I commend the council members for listening to reason and not kowtowing to those promoting their religious agendas. I'm especially pleased to hear that council members have listened to their constituents and taken onboard the public response to this issue. This shows local government working as it should, in the best interests of the people they represent. Well done Messrs Dippolito, Orlans, Igleheart, and Mesdames Diamond and Wynn.

Thanks for this decision.

No big deal really, if settled in this amicable way. If it had passed; I'd simply wait until you are finished with "formalities" to join the meeting.

Betty's vision of a legal battle concerns me.

Peter S. Morgan, Jr.

11775 Wildwood Springs Drive

I agree with Peter Morgan. Has Mrs. Price become a City Council Member to sow seeds of discontent on how business has been and will be conducted in the future? I sure hope not. Roswell has more pressing problems that need to be solved.
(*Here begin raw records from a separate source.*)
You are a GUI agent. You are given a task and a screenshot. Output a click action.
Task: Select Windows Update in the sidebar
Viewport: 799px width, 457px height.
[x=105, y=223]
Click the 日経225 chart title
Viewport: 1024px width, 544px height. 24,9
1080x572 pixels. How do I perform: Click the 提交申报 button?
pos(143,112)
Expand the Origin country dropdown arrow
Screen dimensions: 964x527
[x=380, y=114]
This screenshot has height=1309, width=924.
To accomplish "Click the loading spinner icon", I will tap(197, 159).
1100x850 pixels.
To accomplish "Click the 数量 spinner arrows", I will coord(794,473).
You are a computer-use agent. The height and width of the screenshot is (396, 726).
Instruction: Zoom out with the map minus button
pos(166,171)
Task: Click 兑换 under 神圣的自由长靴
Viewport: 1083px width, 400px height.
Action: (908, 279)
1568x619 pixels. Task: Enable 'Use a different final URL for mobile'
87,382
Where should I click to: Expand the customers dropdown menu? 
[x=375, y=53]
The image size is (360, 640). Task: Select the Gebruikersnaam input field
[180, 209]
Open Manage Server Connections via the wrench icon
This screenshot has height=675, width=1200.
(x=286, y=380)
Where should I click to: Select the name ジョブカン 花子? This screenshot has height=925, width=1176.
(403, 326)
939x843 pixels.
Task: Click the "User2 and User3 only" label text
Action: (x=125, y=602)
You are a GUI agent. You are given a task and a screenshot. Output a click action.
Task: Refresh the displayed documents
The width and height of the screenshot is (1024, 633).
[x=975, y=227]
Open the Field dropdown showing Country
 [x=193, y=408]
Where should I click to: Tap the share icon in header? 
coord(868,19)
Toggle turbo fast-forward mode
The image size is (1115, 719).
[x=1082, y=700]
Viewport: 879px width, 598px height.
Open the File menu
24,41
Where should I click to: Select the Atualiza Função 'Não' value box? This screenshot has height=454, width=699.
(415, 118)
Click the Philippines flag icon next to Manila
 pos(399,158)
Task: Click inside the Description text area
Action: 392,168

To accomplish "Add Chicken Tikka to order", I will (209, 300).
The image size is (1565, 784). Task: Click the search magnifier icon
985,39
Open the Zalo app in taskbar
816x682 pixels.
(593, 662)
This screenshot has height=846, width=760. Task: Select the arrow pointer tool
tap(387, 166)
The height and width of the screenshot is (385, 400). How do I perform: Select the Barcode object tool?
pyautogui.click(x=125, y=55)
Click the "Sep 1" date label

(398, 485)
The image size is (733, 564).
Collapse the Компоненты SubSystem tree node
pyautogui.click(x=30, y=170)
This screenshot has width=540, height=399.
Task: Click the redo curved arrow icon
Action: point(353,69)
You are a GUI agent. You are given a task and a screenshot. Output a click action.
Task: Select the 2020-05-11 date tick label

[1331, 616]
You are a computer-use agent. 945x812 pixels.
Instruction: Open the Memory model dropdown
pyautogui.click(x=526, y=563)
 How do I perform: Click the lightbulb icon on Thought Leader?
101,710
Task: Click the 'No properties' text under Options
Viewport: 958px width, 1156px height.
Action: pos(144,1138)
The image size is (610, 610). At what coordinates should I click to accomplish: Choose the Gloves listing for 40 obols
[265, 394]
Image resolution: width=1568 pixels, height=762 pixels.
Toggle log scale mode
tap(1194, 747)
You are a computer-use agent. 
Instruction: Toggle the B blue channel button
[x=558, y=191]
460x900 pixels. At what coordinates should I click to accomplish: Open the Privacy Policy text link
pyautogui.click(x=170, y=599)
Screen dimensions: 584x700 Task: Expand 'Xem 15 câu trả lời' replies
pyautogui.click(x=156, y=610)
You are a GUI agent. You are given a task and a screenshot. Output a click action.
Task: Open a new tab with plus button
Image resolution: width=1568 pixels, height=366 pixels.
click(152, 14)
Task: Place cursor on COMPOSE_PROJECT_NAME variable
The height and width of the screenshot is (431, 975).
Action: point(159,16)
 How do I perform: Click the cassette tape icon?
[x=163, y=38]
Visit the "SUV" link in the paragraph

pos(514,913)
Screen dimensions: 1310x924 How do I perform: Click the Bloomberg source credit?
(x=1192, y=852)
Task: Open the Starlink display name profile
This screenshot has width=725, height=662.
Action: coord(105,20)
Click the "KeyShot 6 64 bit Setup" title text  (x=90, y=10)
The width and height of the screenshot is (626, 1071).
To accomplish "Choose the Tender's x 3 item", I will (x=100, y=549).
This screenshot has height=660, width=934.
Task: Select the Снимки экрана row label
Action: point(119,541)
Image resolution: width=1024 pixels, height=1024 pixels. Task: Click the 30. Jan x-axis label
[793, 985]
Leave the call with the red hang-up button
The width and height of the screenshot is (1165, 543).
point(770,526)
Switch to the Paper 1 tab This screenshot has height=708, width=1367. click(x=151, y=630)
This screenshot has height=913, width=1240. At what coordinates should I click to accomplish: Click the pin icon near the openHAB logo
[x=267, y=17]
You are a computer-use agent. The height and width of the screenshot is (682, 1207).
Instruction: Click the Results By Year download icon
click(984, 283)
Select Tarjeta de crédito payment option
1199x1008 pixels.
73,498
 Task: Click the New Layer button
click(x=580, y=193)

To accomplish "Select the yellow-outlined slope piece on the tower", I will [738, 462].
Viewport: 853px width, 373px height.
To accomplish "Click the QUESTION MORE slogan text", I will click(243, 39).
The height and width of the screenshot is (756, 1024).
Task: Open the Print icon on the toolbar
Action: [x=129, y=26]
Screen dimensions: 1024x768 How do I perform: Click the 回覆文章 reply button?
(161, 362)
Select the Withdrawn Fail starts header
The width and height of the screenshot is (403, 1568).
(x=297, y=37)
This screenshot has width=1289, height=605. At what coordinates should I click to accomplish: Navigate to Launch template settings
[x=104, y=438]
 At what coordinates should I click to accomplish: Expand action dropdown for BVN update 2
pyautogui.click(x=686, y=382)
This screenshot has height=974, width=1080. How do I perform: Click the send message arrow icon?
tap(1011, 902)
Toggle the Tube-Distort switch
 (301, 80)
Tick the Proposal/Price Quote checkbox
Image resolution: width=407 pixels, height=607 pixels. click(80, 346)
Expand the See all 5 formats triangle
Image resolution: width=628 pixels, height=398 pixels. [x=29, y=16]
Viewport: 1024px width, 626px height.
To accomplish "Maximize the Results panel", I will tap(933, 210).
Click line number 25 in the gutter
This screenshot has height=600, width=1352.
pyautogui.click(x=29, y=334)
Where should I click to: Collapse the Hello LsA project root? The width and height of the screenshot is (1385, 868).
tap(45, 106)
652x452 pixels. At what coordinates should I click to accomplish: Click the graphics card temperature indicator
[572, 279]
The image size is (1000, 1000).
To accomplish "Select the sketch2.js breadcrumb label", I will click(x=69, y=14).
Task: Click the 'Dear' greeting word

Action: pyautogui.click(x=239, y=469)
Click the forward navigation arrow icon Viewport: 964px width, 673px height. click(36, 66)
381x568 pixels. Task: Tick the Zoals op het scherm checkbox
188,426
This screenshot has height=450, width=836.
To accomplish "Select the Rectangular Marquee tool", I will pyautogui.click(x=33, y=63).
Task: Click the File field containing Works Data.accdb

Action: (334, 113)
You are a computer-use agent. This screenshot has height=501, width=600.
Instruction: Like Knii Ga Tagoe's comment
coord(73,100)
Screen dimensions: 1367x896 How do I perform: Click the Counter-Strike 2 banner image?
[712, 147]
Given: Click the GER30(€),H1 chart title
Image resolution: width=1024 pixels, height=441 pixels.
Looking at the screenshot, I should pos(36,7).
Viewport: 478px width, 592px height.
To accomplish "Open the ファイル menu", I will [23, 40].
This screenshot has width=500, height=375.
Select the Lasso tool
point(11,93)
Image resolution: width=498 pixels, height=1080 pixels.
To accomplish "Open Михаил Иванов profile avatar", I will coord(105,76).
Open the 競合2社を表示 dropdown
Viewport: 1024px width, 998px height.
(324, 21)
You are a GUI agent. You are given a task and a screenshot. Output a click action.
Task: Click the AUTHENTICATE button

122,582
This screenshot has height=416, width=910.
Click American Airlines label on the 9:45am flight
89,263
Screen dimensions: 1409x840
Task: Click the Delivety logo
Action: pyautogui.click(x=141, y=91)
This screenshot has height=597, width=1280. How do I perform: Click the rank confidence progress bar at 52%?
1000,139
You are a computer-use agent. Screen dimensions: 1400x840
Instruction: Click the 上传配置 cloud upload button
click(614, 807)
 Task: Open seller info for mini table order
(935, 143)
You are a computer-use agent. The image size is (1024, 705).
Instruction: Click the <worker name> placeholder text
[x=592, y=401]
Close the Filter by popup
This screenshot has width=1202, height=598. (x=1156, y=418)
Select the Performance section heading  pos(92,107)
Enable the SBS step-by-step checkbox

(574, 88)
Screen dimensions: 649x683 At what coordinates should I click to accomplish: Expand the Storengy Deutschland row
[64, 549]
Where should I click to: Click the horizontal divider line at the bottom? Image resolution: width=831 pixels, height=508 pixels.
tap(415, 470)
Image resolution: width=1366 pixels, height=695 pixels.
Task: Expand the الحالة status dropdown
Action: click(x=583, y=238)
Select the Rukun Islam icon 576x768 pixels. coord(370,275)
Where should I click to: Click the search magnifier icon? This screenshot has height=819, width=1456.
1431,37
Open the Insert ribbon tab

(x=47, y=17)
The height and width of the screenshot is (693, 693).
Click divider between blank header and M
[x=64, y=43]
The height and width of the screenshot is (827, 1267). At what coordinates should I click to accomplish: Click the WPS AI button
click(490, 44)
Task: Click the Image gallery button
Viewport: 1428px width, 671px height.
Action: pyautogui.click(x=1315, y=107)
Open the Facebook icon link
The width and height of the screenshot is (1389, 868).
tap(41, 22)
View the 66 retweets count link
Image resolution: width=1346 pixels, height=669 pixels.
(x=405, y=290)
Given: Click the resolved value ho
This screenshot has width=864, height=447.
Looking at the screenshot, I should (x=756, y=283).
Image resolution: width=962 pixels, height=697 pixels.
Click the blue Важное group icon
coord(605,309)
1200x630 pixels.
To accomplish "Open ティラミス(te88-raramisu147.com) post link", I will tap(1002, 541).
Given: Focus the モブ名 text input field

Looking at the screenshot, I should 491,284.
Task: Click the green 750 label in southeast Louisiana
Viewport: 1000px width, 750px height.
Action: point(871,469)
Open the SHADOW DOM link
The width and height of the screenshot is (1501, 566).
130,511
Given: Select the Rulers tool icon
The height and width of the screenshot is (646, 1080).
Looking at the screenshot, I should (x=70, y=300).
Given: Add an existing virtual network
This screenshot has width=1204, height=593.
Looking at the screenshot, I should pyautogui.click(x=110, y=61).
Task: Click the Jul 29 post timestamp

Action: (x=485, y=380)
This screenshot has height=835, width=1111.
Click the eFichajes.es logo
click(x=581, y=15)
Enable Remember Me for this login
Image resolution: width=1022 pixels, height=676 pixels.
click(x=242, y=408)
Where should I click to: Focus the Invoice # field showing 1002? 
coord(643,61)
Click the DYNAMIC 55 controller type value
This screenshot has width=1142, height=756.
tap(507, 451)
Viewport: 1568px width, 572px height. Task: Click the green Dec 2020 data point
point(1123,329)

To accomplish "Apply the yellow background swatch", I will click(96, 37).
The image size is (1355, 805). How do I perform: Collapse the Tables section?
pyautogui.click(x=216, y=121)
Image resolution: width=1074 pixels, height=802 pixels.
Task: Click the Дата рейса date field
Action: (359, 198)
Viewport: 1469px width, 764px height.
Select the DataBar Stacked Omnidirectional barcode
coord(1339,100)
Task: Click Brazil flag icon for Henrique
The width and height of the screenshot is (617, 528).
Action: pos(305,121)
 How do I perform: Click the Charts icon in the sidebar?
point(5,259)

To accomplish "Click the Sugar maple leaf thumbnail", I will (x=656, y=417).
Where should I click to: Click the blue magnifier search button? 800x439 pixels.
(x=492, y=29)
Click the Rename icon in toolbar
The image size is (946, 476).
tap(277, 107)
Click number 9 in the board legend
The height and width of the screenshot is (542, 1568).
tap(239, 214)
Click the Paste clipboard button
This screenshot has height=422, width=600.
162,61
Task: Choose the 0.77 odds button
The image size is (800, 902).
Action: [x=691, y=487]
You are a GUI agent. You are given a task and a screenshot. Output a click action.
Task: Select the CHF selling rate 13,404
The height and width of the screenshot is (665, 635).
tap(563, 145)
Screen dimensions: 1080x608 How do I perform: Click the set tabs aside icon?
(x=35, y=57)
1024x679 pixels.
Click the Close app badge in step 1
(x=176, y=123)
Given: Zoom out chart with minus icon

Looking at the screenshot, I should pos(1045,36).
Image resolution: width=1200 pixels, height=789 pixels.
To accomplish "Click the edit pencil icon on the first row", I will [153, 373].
I guess God does listen to prayer because mine was answered when the City Council rejected this idea. Thanks to City Council for listening to your constituents. Now on to the business of Roswell.

I would also like to commend the City Council’s decision to listen to its constituents and reject the prayer proposal introduced by Betty Price. I have no objection to saying prayers under appropriate circumstances, but the opening of a City Counsel Meeting is not one of them. Indeed, the “roots” or core values to which Mrs. Price refers, include a very important legal doctrine called “separation of church and state” — a phrase introduced by Thomas Jefferson in 1802 when describing the meaning of the First Amendment to the United States Constitution. I hope that Mrs. Price sees the incongruousness of her proposal and refrains from embroiling the City Counsel in a messy legal battle over a concept based on such an “un-American” ideal.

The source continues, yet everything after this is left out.